I used RDF for 15 years and never lost a rocket. Then at Airfest last year I lost two in unexplainable circumstances. I had a good track on both rockets all the way to the ground. Yet once I lost the signal I was never able to pick it up again, in spite of more than 20 hours over several days of looking. I used descent time and winds aloft to try and make best estimates of how far they should have drifted, talked to other flyers who flew to a similar altitude at the same time of day, used Google earth and a very nice GPS ground mapping system to track my search grid, etc., but no joy.
This year I used the new Featherweight GPS tracker at BALLS on three flights, 14,500', 19,500', and 20,500'. It showed me the heading and distance to the rocket, as well as GPS coordinates. In all three cases the rocket was right where it was supposed to be. I had a good signal all the way down, the farthest one was over 9,000' away. The time to recover was literally the amount of time it took to drive out and get the rocket.
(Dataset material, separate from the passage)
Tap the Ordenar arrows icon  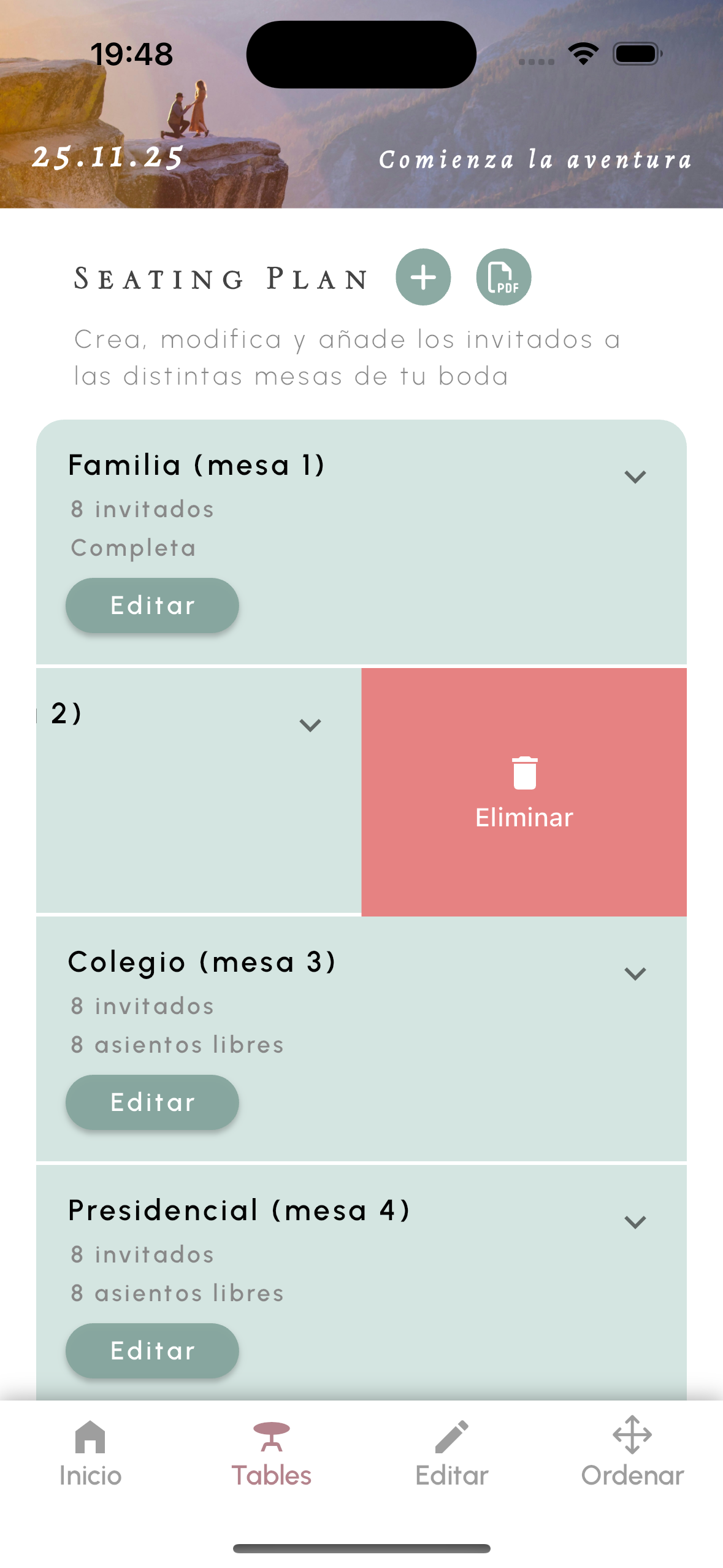[x=632, y=1435]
On the other hand I tracked a rocket that landed 4 1/2 miles away at BALLS several years ago with just a RDF tracker. I got the rocket but it took about two hours to find it. Once on the ground at BALLS you typically have to be within at least 2,500' good line of sight to re-aquire an RDF signal. The rocket had landed behind a small hillock and it took a lot of driving before I was able to get a lock on the RDF. The same has been true of all my long distance RDF recoveries, the amount of time it takes to find the rocket that lands a good distance away is appreciable. And that is with 15 years of practice and many flights at BALLS.
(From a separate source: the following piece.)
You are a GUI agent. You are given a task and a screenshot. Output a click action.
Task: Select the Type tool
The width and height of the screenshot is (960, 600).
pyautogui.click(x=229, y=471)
With a good GPS system you get a very specific recovery area. With RDF you just get a direction and maybe some idea of distance based on signal strength.
I may still use a RDF beacon in super small rockets that don't allow a GPS unit, but one of my flights this year was a 38mm Mongoose (14,500' on a CTI J150). The Featherweight unit fit easily into the nosecone.
And to your liking, the Featherweight displays a heading and distance if that's what you want. Just keep the arrow green and drive/walk to your rocket.
I know there are other systems that can do much the same thing. My main point is that we might was well take advantage of 21st century technology. It is rocket science after all.